Do many companies like to just show-off by displaying interest in the environment or social or human rights subjects? Alternatively, do these companies really realize that these issues influence people’s lives and the future of our planet, as well as their own viability?
According to the book, “A Better World, Inc.: How Companies Profit by Solving Global Problems… Where Governments cannot” (Palgrave Macmillan, 2014), there are three fundamental questions to define when a company is serious about sustainability.
Core Question #1: Is the Board Organized to Address Sustainability?
In companies, only the board of directors has the legal responsibility to guarantee the company’s success. However, they can face many risks like high costs of fossil fuels, labor conflicts and the absence of qualified workers for high technology jobs. In order to make the most of shareholder value, the board must be prepared to address the company’s sustainability plan.
Therefore, the board should have a committee concentrated on sustainability issues, with its members having relevant experience and expertise. Moreover, the board of directors should include people coming from diverse backgrounds and having perspectives, experience and expertise from emerging markets.
Core Question #2: How well does the company engage with valuable NGO/nonprofit partners on sustainability matters?
To get the maximum of success of their sustainability efforts, companies should be collaborating with NGOs. Companies offer valuable resources to achieve social, environmental and economic impacts while they gain a lot by accessing and grasping the expertise and credibility of some NGOs for specific initiatives and programs within these companies overall sustainability strategy.
In order for a company to be able to know if it engages with valuable NGO in meaningful relationships, it should check for the quality and credibility of the NGO and learn about the organization’s mission and work, board members and their key sources of revenue. It should also recognize how meaningful is the relationship between the company and the NGO and what the impact of their joint efforts.
Core Question #3: How well does the company engage with stakeholders?
To guarantee an effective sustainability of a program, a company should engage with many investors in significant discussions about this company’s decisions that will have social, environmental, and economic impacts. For example, these discussions could be the sourcing of natural resources from a particular geographic location, the pricing of a product that will influence a segment of the community or the creation of a new product to address a social or environmental challenge.

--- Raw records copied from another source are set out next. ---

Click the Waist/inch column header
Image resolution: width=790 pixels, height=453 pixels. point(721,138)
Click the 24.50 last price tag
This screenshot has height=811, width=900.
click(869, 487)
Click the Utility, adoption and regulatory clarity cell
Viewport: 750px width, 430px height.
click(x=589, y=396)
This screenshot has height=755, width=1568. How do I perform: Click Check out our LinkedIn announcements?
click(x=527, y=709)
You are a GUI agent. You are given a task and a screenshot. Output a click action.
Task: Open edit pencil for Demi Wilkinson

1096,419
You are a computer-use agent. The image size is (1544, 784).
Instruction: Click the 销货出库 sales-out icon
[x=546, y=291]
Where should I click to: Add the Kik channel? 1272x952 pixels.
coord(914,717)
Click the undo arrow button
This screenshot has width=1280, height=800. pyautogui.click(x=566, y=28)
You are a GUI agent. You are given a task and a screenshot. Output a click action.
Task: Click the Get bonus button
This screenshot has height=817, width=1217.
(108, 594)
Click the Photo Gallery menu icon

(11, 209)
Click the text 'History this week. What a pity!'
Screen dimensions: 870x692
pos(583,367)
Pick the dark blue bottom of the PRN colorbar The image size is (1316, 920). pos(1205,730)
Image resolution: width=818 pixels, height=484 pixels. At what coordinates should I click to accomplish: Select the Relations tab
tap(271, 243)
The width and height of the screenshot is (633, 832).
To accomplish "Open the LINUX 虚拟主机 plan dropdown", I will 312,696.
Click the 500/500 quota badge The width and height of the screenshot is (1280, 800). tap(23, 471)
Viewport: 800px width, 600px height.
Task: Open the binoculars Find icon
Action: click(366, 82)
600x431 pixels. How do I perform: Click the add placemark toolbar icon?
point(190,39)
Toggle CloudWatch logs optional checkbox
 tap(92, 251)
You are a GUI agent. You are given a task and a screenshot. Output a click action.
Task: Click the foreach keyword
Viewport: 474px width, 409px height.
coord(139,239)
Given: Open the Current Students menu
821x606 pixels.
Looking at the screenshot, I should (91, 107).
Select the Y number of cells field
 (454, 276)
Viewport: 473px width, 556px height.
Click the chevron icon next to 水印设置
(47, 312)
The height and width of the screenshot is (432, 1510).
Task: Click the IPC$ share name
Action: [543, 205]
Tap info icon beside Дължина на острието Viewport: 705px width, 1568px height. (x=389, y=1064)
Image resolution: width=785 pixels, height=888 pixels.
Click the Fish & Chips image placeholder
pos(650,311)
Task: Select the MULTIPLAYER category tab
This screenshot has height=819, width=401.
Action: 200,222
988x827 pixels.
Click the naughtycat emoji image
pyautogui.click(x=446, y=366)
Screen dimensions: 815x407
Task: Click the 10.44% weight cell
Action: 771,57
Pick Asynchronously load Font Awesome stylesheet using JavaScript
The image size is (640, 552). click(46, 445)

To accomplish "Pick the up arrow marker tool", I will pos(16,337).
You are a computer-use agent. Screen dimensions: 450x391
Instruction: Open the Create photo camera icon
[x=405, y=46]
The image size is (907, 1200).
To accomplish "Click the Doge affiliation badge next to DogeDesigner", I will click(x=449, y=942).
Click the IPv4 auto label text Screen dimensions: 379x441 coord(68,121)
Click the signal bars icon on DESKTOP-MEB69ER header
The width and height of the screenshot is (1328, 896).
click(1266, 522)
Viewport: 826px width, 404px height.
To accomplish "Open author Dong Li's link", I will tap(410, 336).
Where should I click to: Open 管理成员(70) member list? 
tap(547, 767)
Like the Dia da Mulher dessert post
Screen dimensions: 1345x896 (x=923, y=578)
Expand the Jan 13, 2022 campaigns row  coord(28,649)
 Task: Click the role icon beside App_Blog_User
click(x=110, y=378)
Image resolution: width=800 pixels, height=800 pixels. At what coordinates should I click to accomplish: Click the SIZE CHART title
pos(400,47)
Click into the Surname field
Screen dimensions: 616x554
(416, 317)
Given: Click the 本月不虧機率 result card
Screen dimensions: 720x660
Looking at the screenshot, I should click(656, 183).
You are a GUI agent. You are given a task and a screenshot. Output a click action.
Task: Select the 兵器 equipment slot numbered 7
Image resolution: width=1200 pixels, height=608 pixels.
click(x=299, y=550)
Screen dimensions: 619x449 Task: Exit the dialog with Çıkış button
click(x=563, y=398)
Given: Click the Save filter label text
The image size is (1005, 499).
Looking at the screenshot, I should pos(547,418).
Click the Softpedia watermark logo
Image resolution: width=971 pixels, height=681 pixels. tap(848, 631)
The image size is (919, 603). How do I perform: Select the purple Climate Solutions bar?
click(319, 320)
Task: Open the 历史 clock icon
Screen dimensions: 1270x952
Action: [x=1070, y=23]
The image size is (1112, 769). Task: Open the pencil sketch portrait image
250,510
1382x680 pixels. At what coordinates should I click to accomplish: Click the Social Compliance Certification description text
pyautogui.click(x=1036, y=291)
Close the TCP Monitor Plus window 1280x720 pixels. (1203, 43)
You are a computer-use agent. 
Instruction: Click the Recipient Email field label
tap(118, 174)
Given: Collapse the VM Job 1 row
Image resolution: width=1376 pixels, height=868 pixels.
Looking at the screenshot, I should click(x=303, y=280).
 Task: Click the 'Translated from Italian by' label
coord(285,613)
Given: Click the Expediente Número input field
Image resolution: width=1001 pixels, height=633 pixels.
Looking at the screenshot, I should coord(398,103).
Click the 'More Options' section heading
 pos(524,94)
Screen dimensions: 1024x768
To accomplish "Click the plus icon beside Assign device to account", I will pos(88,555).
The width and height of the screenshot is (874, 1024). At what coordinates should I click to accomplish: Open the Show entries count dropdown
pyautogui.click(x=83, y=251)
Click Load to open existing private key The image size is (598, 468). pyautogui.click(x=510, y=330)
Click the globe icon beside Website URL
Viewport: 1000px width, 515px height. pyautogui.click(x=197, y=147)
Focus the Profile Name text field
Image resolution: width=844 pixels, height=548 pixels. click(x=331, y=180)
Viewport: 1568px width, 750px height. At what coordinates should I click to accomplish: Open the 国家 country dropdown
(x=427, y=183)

Since there are a variety of shareholder and investor groups, and many kinds of engagements, it becomes more and more difficult for a company to discern its commitment with its stakeholders. Nevertheless, companies can still have the means to evaluate their engagements by having a Stakeholder Advisory Council and having a social media presence and also by participating in organizations such as the Global Reporting Initiative and the IIRC that help facilitate accountability and disclosure for social and environmental impacts.